Meak Bochea (Cambodia)

"Māgha Pūjā,  Makha Bucha, or the  Full Moon of Tabaung  . . .  is an important  Buddhist festival  celebrated in  Myanmar (Burma), Thailand, Cambodia, and Laos on the full moon day of the third lunar month (this usually falls in February). The third lunar month is known in the Thai language as Makha (Pali: Māgha); Bucha is also a Thai word (Pali: Pūjā), meaning 'to venerate' or 'to honor'. As such, Makha Bucha Day is for the veneration of Buddha and his teachings on the full moon day of the third lunar month." (source: Wikipedia)

This is a day Buddhists strive not to sin, to do only good and purify the mind.

This worldview is not understood with ease, being a kind of atheism that rejects the belief of a personal God yet is deeply concerned with maintaining purity with a non-personal Universe. Simply put (as much as one is able), the founder of Buddhism observed a world of suffering and evil under the watch-care of a personal God and he could not reconcile the two in his understanding. Instead, as the celebrants of this day will recall, Gautama Buddha held forth the concept that there is no personal God, that life is full of suffering, so cease craving and suffering will stop. Additionally, one must walk a path of righteousness demonstrated by "right" worldview, desire, speech, behavior, lifestyle, effort, mindset and meditation. The purpose of life is to break the cycle with death following a righteous life. There is nothing beyond the death of a righteous person.

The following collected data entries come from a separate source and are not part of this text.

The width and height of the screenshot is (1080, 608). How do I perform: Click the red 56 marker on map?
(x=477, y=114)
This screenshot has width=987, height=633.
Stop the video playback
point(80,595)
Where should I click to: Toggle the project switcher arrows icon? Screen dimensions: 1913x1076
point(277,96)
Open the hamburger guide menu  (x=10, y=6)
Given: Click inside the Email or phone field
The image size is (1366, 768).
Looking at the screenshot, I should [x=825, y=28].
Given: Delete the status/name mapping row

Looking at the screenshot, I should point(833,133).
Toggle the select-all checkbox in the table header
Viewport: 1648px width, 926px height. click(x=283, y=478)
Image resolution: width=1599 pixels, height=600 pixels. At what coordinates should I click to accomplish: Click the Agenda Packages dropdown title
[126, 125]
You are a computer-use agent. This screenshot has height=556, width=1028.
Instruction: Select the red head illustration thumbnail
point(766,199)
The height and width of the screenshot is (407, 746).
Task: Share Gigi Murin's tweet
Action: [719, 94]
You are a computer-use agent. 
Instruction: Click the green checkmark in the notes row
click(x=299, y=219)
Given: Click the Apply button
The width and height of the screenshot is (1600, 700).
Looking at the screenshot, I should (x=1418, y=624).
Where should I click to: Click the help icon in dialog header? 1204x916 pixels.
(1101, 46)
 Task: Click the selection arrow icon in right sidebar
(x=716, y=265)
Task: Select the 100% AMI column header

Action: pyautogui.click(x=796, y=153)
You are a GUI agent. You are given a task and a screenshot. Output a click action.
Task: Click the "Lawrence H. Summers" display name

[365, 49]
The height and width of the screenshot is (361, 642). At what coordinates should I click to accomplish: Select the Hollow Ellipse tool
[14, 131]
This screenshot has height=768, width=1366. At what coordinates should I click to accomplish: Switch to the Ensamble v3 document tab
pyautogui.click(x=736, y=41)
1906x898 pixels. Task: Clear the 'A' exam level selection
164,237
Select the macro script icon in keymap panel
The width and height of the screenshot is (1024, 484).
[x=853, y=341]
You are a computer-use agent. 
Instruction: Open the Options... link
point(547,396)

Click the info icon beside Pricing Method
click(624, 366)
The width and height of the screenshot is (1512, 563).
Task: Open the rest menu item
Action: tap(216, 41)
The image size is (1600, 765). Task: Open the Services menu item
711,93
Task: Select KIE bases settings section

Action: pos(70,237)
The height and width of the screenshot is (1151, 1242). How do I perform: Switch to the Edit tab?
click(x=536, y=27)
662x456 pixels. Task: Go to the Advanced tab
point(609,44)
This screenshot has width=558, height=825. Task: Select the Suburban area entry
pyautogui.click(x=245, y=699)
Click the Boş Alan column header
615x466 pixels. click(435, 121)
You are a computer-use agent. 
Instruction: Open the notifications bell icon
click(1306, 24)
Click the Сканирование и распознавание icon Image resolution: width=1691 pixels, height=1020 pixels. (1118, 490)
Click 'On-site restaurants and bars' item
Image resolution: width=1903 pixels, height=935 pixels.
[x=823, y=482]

Buddhism is right to take suffering seriously but removing our Creator by preference does not repair the world nor does it repair men--suffering still exists. Men are evil and much suffering is instigated by man. Man cannot repair himself nor is he able to repair others.

Consider at God's unchanging Word: “We fix our eyes not on what is seen [suffering], but on what is unseen [eternal life free of suffering]. For what is seen [suffering] is temporary, but what is unseen [future good life with Christ] is eternal” (2 Corinthians. 4:18, NIV).